Venezuelan Nobel laureate Machado to miss ceremony due to threats
Venezuelan opposition leader María Corina Machado, awarded the 2025 Nobel Peace Prize for defending democratic rights, will not attend the Oslo ceremony amid threats from Maduro’s regime. Her daughter will accept the award and deliver a speech on her behalf.
- World
- DPA
- Published Date: 12:25 | 10 December 2025
Venezuelan opposition leader María Corina Machado, who won the 2025 Nobel Peace Prize, will not attend the award ceremony in Oslo following threats from her country's authoritarian leadership, the Nobel Institute said on Wednesday.
Machado is not currently in Norway and will not appear on stage during the ceremony later on Wednesday in Oslo City Hall, director of the Norwegian Nobel Institute, Kristian Berg Harpviken told broadcaster NRK.
Machado's daughter will accept the prize on her behalf and give a speech written by her mother, Harpviken said.
A staunch opponent of Venezuela's authoritarian President Nicolás Maduro, Machado was awarded this year's Nobel Peace Prize in October for her commitment to the democratic rights of the Venezuelan people.
Traditionally, the prize is presented on December 10, the anniversary of the death of Swedish dynamite inventor Alfred Nobel, who founded the awards.
However, there had been uncertainty for weeks about Machado's participation due to her situation in Venezuela, where she lives in hiding.
The Venezuelan public prosecutor's office recently threatened to consider the 58-year-old a fugitive if she left the country due to various investigations against her.
She could face arrest, or an entry ban if she returned to Venezuela from Oslo.
"I have been accused of every conceivable crime, including terrorism," Machado said in an interview with NRK last week. "The regime has made itself very clear. Maduro has said that they will kill me if they catch me."

• [Data to examine]:
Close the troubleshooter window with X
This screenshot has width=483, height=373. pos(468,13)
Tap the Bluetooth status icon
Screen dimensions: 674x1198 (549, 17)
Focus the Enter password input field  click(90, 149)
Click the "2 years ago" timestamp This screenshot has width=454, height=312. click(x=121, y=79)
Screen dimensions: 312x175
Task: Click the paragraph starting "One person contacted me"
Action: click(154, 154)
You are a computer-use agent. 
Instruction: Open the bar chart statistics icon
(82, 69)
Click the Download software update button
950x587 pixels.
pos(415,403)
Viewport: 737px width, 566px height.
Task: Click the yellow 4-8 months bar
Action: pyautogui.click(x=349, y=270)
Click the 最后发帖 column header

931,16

• [Activity list]:
1. Summarize the article about María Corina Machado in two sentences.
2. According to the article about María Corina Machado, who will accept the prize in her place?
3. Carry the article about María Corina Machado forward from its last sentence.
The items are not needed for anything here.

• [Answers by task]:
1. María Corina Machado, the Venezuelan opposition leader awarded the 2025 Nobel Peace Prize for her commitment to the democratic rights of the Venezuelan people, will not attend the Oslo ceremony after threats from her country's authoritarian leadership. Her daughter will accept the prize and give a speech her mother wrote, while Machado, who lives in hiding, could face arrest or an entry ban if she returned to Venezuela.

2. Her daughter will accept it.

3.
The 58-year-old dedicated the award to the "the suffering people of Venezuela" and to US President Donald Trump for his support of the Venezuelan opposition.
Following the announcement of the award, Maduro referred to her as a "demonic witch."
Machado had hoped to challenge Maduro's presidency, but was excluded from the election in 2024 due to alleged irregularities.
It is extremely rare for winners of the Nobel Prize not to accept their awards in person. Since the prize was first awarded in 1901, only five winners have been denied this honour due to imprisonment in their home countries.
Among them were German journalist Carl von Ossietzky in 1935, Chinese human rights activist Liu Xiaobo in 2010, and Iranian human rights activist Narges Mohammadi in 2023.
Vietnamese politician Lê Đức Thọ is the only Nobel Peace Prize winner to date who has refused the prize. He was honoured in 1973 alongside former US secretary of state Henry Kissinger for negotiating an armistice in Vietnam, but said he would not accept the award as peace had not been truly established in the country.
Machado still hopes to travel to Norway one day. "I am doing everything, we are working, doing everything for that day. When that day comes we can meet in Norway, it would be the biggest honour of my life," she told NRK last week.
This year's ceremony in Oslo is scheduled to take place at 1 pm (1200 GMT). The other Nobel Prizes - for medicine, physics, chemistry, literature and economics will also be presented on Wednesday in Stockholm.
Each prize is endowed with 11 million Swedish kronor ($1.18 million).